Erlang/Elixir bindings
Overbryd opened this issue · 4 comments
Hi Alexander,
I hope you are pleased to hear that I started working on a Elixir/Erlang binding for your marvellous library.
My main motivation is to parse a given HTML document into a tree-structure.
That is what the binding currently achieves.
The repository can be inspected here: https://github.com/Overbryd/myhtmlex
I am currently investigating the mode of operation that I want to execute this binding on.
Doing this, I found that re-using a reference to a tree somehow is slower than parsing a new tree.
There is a high chance that I am wrong and maybe I am doing something stupid, so I kindly ask you to have a look at the following C-functions that implement the NIF:
-
Opening & parsing a tree and building a tree in the same call faster
-
Opening & parsing a tree into a reference, then building a tree given a reference slower
-
nif_open(...)
There I open amyhtml_tree_t
and give back to the VM using a allocated resource. Therefore I have a smallstruct myhtmlex_ref_t
that holds a reference to themyhtml_tree_t
and also a reference to the root node asmyhtml_tree_node_t
for convenience. -
nif_decode_tree(...)
Here I receive a reference tomyhtmlex_ref_t
and build the Erlang tree.
-
The idea was to "open & parse" a myhtml-tree, and then re-use it multiple times. Weirdly this is much slower than opening/parsing and building an Erlang tree in the same call.
I just want to rule out that I am having a wrong assumption about myhtml_tree_t
, being a fully parsed tree that can be walked very fast.
Kind regards,
Lukas Rieder
Hi Lukas,
I'm very glad to hear that you are create bindings for myhtml. This is very good news!
-
myhtml_parse
always clean current tree before begin parsing. not need callmyhtml_tree_clean
beforemyhtml_parse
- You are destroy only one node, not tree.
myhtml_node_free
function destroy resources for one (current) node only. For destroy tree (all nodes and resources) usemyhtml_tree_destroy
. But, if you usemyhtml_tree_destroy
you need always create a new treemyhtml_tree_create
— it's expensive on time. Just delete this line.
Tree will by clean each time you callmyhtml_parse
(new resources will not be allocated, сurrent resources will be used).
this
this
-
In
nif_open(...)
you are create a new tree every time when call nif_open — it will take a while.
Consequently if I parse multiple html documents in parallel, I need one
tree per instance.
Is that correct?But sequentially, I only need one tree for parsing multiple documents.
Yes
I have built nif_open with the idea in mind that the user can call the tree
traversal functions provided in myhtml.
That's right, best practice for bindings.

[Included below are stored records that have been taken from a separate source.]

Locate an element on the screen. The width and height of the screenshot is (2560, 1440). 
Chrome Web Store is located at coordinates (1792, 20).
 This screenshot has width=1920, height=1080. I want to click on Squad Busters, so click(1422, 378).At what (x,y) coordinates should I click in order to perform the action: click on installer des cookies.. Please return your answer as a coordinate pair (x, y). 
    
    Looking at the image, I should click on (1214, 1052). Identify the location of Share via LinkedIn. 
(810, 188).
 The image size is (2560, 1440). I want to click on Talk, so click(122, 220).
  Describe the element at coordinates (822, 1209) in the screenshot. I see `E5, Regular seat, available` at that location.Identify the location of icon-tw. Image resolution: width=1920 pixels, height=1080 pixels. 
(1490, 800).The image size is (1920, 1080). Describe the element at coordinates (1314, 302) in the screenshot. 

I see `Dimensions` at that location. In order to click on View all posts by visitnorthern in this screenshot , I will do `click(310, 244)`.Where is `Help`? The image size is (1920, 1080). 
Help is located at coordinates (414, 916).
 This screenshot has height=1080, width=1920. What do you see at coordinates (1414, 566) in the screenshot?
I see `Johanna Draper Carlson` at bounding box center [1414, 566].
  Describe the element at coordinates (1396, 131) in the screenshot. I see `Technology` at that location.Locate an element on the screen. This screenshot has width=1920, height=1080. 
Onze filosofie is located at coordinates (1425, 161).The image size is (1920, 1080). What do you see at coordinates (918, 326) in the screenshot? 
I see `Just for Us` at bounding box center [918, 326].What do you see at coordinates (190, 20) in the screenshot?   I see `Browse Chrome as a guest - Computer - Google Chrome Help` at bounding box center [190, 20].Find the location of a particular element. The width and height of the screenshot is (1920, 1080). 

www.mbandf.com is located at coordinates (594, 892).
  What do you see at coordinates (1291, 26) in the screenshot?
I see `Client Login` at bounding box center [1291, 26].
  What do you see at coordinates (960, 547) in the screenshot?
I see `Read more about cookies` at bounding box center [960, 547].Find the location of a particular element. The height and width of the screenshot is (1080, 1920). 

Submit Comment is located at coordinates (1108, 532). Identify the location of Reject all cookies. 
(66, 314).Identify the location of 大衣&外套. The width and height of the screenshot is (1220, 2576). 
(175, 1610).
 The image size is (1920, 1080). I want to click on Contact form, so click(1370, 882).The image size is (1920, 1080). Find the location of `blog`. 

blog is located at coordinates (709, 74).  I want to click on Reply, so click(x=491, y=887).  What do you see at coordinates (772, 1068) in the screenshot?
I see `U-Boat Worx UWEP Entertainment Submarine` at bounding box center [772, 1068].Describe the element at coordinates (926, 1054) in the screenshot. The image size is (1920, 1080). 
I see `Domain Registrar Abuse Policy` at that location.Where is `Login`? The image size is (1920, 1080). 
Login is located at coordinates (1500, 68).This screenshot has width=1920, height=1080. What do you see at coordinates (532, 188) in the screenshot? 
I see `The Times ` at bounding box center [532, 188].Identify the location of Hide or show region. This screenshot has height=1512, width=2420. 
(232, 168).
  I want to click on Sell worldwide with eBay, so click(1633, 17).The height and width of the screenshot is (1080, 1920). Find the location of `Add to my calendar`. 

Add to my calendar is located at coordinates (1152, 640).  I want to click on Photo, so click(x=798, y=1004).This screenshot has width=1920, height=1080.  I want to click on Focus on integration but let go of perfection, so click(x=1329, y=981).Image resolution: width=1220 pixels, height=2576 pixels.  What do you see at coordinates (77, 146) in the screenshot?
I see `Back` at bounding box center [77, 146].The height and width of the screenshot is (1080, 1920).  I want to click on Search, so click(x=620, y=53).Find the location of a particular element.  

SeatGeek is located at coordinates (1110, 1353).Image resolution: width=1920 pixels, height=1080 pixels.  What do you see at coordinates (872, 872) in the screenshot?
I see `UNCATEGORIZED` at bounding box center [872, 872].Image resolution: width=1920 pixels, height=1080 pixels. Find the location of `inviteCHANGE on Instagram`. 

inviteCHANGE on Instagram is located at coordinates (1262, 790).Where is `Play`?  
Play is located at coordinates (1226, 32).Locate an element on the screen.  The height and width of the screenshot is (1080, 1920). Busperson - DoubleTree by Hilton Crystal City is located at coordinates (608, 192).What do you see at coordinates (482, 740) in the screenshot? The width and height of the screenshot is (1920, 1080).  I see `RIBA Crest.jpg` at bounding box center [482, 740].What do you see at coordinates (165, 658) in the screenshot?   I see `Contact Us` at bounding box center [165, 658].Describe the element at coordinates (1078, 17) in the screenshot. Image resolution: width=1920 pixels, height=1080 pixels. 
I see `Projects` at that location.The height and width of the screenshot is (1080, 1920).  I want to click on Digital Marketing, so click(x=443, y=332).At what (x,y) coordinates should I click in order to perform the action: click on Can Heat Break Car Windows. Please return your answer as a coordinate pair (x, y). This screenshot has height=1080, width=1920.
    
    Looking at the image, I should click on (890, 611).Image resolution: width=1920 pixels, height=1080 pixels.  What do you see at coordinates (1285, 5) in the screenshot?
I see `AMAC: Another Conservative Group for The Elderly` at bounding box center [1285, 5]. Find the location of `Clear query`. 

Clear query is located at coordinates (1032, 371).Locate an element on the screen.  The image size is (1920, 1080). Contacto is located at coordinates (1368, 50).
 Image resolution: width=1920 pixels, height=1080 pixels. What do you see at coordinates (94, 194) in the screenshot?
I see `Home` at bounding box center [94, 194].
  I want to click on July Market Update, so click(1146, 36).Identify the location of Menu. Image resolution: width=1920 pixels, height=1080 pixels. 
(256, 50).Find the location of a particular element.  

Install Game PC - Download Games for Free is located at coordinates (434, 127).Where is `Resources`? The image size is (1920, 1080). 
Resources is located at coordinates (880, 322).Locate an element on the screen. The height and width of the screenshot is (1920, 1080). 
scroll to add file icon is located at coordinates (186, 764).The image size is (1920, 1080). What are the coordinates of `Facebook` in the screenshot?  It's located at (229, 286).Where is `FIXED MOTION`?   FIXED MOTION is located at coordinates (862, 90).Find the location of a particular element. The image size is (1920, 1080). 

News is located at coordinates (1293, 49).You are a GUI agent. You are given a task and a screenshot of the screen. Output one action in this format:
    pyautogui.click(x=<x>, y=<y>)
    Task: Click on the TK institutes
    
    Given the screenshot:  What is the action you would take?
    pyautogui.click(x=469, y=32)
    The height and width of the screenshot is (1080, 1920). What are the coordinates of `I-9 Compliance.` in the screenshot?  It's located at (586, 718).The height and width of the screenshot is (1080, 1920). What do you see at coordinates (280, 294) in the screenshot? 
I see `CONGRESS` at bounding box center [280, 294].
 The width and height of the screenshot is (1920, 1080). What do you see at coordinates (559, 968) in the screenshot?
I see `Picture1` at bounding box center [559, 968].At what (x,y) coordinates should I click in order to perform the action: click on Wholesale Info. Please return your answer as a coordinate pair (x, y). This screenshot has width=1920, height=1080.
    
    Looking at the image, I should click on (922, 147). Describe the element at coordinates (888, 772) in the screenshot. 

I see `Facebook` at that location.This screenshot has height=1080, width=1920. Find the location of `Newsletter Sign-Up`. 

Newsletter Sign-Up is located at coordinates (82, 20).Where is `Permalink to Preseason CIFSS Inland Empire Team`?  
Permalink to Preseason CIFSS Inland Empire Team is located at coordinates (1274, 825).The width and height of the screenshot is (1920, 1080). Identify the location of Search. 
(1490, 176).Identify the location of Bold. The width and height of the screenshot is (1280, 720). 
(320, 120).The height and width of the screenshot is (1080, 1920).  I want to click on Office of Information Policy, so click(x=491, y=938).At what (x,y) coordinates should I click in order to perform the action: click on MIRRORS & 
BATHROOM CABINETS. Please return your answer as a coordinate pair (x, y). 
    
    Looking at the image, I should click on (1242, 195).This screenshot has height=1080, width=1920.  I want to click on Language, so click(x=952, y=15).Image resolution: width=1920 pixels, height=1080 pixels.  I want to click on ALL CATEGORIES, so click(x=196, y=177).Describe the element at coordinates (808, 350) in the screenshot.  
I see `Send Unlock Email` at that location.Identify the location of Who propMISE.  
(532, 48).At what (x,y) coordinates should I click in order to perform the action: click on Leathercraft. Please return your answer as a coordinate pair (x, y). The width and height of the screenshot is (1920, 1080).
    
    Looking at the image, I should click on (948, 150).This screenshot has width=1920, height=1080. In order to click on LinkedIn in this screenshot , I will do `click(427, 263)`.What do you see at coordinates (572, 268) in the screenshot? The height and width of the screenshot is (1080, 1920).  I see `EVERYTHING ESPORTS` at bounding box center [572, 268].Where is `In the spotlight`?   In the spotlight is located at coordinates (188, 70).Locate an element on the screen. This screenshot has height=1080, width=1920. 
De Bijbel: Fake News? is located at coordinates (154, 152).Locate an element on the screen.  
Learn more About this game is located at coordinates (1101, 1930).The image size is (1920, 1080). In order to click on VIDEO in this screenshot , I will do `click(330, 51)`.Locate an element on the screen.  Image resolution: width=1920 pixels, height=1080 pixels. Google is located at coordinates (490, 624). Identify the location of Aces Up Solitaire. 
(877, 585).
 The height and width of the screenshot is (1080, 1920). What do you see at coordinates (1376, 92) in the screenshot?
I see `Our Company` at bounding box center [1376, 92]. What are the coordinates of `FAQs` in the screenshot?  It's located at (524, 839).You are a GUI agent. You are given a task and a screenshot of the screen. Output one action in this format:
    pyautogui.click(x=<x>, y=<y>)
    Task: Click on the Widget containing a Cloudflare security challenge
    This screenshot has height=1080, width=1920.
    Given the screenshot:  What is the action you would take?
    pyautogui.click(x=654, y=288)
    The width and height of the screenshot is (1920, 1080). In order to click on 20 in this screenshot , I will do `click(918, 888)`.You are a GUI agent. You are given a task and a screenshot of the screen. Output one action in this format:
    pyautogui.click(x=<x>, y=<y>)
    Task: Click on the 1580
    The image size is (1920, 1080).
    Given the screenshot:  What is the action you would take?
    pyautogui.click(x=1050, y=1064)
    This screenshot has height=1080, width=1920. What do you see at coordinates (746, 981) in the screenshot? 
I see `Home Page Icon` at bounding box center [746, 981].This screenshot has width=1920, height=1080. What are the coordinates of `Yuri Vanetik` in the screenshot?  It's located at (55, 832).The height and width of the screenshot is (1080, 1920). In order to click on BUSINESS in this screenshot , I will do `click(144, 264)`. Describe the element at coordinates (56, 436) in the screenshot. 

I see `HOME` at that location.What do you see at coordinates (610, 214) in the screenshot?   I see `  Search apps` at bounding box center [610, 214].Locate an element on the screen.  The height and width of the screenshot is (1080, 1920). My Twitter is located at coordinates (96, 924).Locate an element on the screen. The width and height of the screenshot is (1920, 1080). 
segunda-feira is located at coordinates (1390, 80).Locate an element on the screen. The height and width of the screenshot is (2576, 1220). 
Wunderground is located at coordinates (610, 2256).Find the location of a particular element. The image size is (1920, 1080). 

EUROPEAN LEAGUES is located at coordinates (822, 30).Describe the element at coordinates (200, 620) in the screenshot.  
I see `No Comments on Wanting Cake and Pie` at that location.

We build tree and call c functions from another language. Some like (perl code):
my $tree = $myhtml->parse($html);
print $tree->as_text();
$tree->destroy();
Code for bindings (PerlXS):
MyHTML::Tree
parse(myhtml, html)
MyHTML myhtml;
const char* html;
CODE:
myhtml_tree__t *tree = myhtml_tree_create();
myhtml_tree_init(tree, myhtml);
myhtml_parse(tree, MyENCODING_UTF_8, html, strlen(html));
RETVAL = tree;
OUTPUT:
RETVAL
SV*
as_text(tree)
MyHTML::Tree tree;
CODE:
mycore_string_raw_t str_raw;
mycore_string_raw_clean_all(&str_raw);
myhtml_serialization_tree_buffer(myhtml_tree_get_document(tree), &str_raw);
RETVAL = newSVpv(str_raw.data, str_raw.length)
mycore_string_raw_destroy(&str_raw, false);
OUTPUT:
RETVAL
void
destroy(tree)
MyHTML::Tree tree;
CODE:
myhtml_tree_destroy(tree);
In other words, we do not copy anything from the C structures, because data can change within structures. We just make a bridge from your LANG to C structures.
Thanks so much. All questions cleared up. I will close this now.